It should be noted that the present approaches may be utilized in a variety of imaging contexts, such as in medical imaging, product inspection for quality control, and for security inspection, to name a few. However, for simplicity, examples discussed herein relate generally to medical imaging, particularly radiation-based imaging techniques, such as: computed tomography (CT), mammography, tomosynthesis, C-arm angiography, conventional X-ray radiography, fluoroscopy, positron emission tomography (PET), and single-photon emission computed tomography (SPECT). However, it should be appreciated that these examples are merely illustrative and may be discussed merely to simplify explanation and to provide context for examples discussed herein. That is, the present approaches may be used in conjunction with any of the disclosed imaging technologies as well other suitable radiation-based approaches and in contexts other than medical imaging. Specifically, FIGS. 1-3 discuss embodiments of medical imaging systems that may utilize anode-illuminated direct conversion sensor packages, as discussed herein, with FIG. 1 being directed towards a general imaging system, FIG. 2 being directed towards an X-ray imaging system such as a CT/C-arm imaging system, and FIG. 3 being directed towards a PET or SPECT imaging system.

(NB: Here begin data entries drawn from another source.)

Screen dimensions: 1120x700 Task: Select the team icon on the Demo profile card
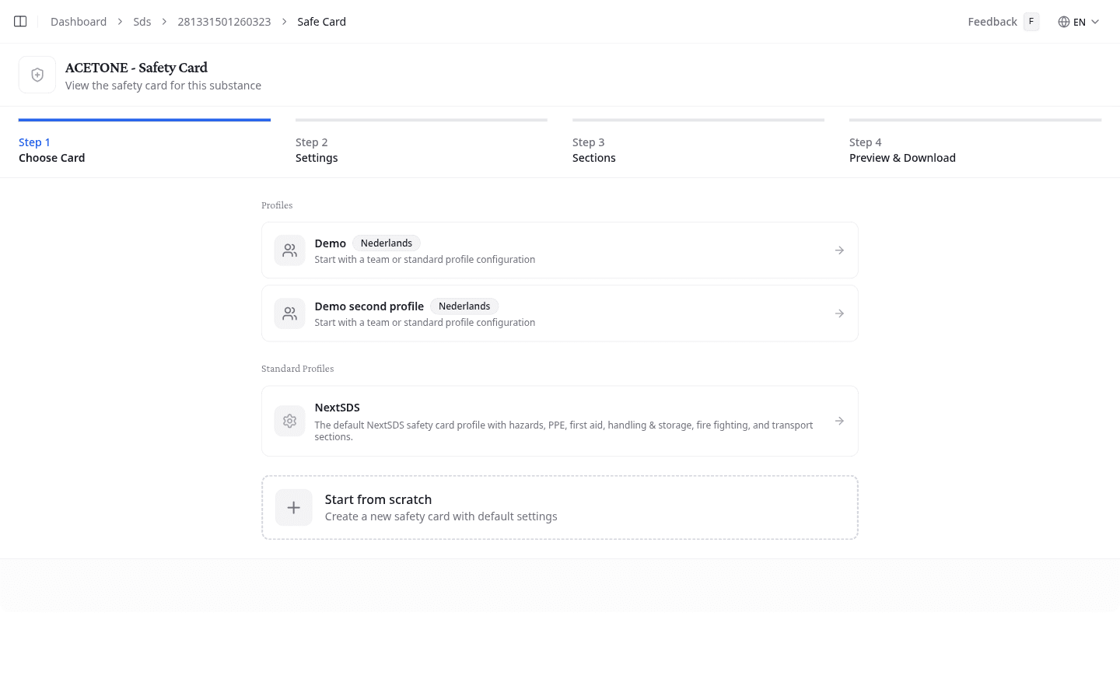(x=289, y=250)
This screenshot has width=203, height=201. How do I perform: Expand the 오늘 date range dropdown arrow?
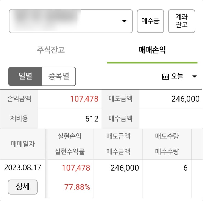pyautogui.click(x=194, y=76)
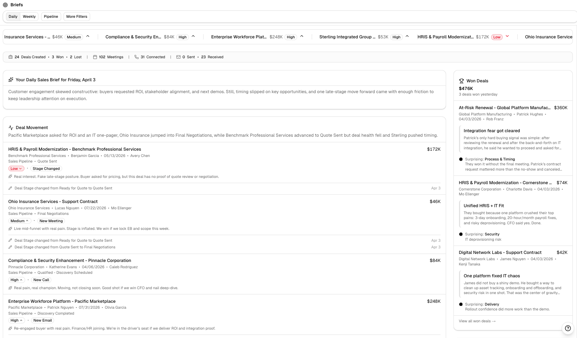Click the Deal Movement pulse icon
577x338 pixels.
(11, 128)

With the foregoing in mind, FIG. 1 provides a block diagram illustration of a generalized imaging system 10. The imaging system 10 includes a detector 12 for detecting a signal 14, such as emitted gamma rays or transmitted X-rays. The detector 12 may be a direct conversion type detector which directly generates electrical signals in response to incident radiation, i.e., without an intermediate conversion step by which the radiation is converted to another, lower-energy form, such as optical wavelengths. Generally, the more detection elements per unit of area in the detector 12, the greater its ability to spatially resolve such radiation, leading to higher quality images. In one embodiment, the signal 14 may pass through an anode electrode before reaching the radiation sensing material (i.e., direct conversion material) of the detector 12.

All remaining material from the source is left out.